• _Extracted material_:
#####
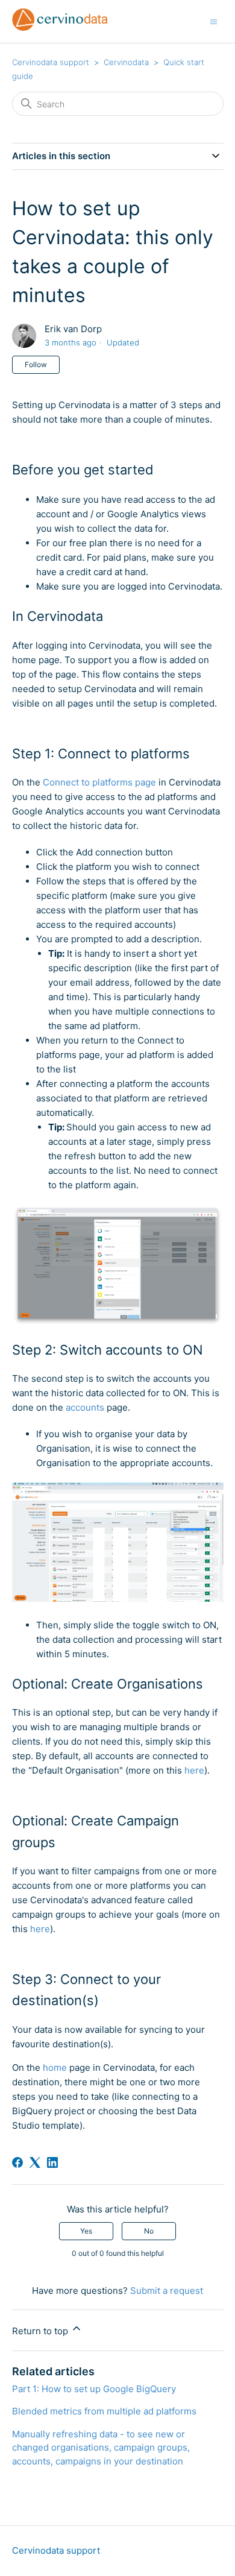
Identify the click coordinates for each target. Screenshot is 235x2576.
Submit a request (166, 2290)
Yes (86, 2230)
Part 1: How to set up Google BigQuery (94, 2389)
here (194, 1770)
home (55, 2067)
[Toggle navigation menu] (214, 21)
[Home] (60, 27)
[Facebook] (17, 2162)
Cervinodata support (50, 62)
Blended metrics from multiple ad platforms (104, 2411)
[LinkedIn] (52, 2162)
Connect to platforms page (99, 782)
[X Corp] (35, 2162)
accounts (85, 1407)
#####
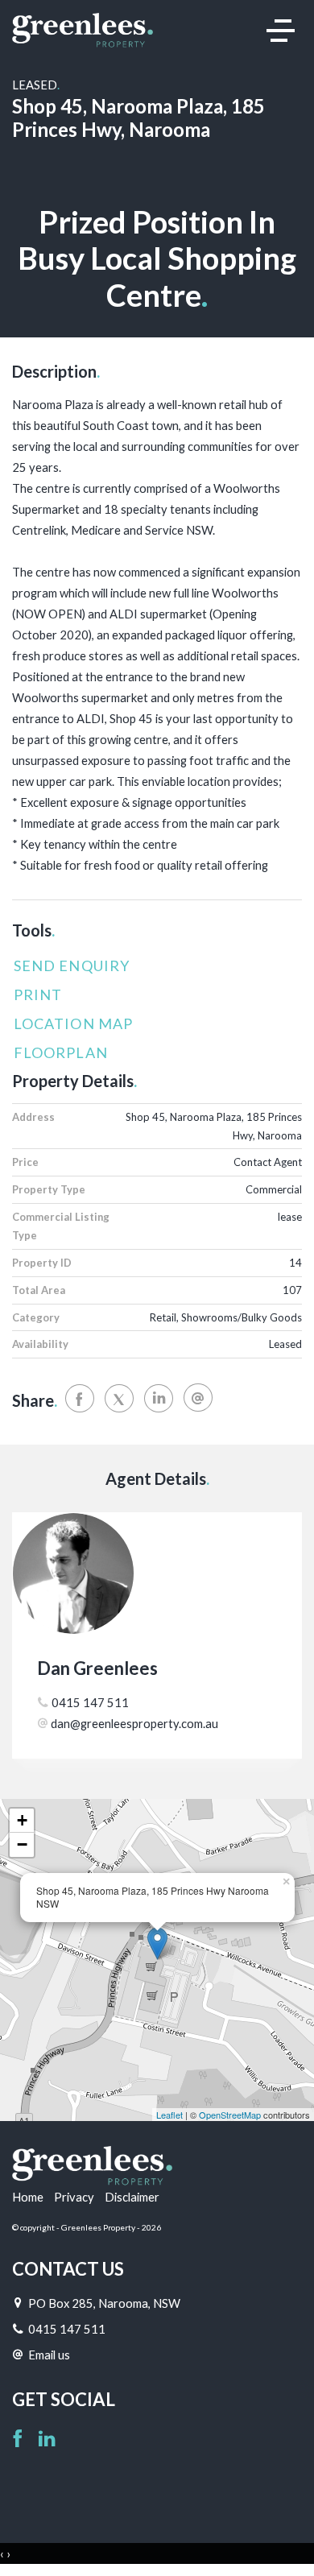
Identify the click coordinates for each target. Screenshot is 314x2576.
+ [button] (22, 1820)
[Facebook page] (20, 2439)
#####
• _Your task_:
Working from the records above, write out verbatim only the lines from the line containing "Blended metrics from" through the line containing "accounts (85, 1407)".

• _Solution for this task_:
Blended metrics from multiple ad platforms (104, 2411)
[LinkedIn] (52, 2162)
Connect to platforms page (99, 782)
[X Corp] (35, 2162)
accounts (85, 1407)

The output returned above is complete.